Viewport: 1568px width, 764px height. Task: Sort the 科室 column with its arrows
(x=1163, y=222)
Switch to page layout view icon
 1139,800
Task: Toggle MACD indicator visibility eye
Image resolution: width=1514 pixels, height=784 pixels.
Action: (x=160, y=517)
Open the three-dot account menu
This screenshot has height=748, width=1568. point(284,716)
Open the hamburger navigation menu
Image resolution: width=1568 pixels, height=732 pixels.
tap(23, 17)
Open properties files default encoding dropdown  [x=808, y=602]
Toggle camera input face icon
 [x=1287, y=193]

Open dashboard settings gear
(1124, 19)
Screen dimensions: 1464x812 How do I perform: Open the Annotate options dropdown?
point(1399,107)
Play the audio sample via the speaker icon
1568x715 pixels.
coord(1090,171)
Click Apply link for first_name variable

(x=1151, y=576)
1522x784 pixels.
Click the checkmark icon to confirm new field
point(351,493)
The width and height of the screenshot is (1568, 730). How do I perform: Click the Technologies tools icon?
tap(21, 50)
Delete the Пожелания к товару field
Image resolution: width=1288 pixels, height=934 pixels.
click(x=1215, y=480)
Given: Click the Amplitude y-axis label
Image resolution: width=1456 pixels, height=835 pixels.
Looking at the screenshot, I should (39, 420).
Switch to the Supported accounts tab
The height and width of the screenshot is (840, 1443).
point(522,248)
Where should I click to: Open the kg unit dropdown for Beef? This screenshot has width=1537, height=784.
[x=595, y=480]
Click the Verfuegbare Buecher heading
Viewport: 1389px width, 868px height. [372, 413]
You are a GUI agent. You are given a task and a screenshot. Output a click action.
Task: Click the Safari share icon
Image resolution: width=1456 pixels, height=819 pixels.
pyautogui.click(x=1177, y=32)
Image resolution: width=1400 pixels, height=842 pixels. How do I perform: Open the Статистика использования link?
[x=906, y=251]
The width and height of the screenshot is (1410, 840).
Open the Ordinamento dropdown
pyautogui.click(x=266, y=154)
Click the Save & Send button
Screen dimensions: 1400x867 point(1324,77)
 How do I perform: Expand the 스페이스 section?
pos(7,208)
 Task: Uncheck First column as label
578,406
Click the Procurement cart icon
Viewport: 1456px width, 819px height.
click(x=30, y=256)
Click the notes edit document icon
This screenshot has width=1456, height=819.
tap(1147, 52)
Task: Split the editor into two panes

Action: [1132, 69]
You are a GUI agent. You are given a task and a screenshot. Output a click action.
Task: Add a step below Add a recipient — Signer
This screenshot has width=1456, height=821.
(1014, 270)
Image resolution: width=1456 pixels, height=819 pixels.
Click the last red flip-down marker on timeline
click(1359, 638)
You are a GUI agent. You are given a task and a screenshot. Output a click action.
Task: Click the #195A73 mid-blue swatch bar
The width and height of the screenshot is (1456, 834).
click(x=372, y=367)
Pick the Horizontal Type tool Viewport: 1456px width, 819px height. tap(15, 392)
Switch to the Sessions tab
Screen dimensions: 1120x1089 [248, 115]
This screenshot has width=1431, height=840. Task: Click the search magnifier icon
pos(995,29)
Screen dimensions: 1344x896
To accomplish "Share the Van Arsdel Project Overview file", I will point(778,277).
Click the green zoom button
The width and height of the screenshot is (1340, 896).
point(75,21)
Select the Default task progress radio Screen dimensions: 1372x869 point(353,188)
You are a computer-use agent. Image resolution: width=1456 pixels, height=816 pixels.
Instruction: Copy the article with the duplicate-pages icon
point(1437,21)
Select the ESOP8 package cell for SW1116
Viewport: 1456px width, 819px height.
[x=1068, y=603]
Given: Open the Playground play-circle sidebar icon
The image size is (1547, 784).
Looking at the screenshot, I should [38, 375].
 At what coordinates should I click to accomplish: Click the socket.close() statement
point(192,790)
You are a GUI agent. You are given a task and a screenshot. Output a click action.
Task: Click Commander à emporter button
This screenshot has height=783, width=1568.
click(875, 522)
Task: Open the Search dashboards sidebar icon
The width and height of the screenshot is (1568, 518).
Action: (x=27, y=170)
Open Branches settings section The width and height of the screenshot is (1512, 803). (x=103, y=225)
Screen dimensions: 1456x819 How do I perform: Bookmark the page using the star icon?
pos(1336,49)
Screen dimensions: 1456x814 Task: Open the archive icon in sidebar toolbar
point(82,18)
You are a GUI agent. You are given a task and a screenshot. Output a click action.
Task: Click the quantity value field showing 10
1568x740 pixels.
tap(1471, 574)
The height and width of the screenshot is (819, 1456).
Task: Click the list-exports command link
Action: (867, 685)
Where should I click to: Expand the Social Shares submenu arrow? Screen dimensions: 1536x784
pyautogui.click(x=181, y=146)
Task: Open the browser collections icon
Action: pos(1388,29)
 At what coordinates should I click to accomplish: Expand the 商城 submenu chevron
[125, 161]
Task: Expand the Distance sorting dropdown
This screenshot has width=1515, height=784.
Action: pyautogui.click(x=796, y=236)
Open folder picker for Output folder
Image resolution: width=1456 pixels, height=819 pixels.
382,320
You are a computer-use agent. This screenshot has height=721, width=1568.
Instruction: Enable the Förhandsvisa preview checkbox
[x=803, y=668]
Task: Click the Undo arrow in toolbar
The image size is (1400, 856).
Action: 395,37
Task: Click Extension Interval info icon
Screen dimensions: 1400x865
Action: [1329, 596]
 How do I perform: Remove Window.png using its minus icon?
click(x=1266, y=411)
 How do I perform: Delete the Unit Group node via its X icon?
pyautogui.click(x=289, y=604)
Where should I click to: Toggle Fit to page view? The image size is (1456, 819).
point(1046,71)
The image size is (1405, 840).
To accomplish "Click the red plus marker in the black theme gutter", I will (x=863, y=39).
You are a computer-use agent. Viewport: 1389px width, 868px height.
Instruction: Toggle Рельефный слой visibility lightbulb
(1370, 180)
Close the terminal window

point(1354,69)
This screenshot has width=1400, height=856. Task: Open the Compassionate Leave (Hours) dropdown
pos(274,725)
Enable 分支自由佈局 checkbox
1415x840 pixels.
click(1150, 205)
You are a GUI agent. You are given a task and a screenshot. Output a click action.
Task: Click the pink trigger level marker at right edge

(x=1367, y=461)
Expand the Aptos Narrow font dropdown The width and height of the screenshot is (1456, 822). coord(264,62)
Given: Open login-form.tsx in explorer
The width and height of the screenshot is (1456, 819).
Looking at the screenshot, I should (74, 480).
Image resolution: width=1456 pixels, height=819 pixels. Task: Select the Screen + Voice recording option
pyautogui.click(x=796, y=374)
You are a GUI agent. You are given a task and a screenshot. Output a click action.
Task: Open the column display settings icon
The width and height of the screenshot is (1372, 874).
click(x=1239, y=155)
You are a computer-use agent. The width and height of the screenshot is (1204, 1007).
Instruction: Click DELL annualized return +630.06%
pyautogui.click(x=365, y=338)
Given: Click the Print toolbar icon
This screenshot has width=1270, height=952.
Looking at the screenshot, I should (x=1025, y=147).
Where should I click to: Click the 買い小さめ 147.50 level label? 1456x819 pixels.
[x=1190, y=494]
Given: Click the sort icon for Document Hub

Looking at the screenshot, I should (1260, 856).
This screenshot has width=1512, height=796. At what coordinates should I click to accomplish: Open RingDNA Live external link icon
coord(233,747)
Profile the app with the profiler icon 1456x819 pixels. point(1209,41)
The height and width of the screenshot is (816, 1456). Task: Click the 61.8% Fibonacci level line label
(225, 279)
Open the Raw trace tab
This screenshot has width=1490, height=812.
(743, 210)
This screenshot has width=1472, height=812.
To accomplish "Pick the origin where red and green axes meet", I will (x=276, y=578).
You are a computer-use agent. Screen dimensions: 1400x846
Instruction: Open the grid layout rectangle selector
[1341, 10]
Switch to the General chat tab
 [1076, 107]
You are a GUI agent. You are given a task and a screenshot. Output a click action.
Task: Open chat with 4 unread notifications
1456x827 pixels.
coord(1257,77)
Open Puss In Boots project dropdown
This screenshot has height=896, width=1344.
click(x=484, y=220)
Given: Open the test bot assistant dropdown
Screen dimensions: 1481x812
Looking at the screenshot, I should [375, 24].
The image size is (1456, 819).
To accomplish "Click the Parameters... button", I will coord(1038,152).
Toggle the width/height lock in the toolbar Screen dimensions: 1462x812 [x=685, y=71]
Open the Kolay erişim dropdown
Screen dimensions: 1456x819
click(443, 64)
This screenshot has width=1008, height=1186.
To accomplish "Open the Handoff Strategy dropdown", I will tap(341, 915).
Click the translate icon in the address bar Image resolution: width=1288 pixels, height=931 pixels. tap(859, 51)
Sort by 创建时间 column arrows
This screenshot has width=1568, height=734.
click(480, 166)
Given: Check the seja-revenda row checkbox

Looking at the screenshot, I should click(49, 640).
:::
Copy only this part of the entries above: the line with "Task: Uncheck First column as label", the line with "Click the green zoom button", and the lines between, all exactly as written.

• **Written solution**:
 Task: Uncheck First column as label
578,406
Click the Procurement cart icon
Viewport: 1456px width, 819px height.
click(x=30, y=256)
Click the notes edit document icon
This screenshot has width=1456, height=819.
tap(1147, 52)
Task: Split the editor into two panes

Action: [1132, 69]
You are a GUI agent. You are given a task and a screenshot. Output a click action.
Task: Add a step below Add a recipient — Signer
This screenshot has width=1456, height=821.
(1014, 270)
Image resolution: width=1456 pixels, height=819 pixels.
Click the last red flip-down marker on timeline
click(1359, 638)
You are a GUI agent. You are given a task and a screenshot. Output a click action.
Task: Click the #195A73 mid-blue swatch bar
The width and height of the screenshot is (1456, 834).
click(x=372, y=367)
Pick the Horizontal Type tool Viewport: 1456px width, 819px height. tap(15, 392)
Switch to the Sessions tab
Screen dimensions: 1120x1089 [248, 115]
This screenshot has width=1431, height=840. Task: Click the search magnifier icon
pos(995,29)
Screen dimensions: 1344x896
To accomplish "Share the Van Arsdel Project Overview file", I will point(778,277).
Click the green zoom button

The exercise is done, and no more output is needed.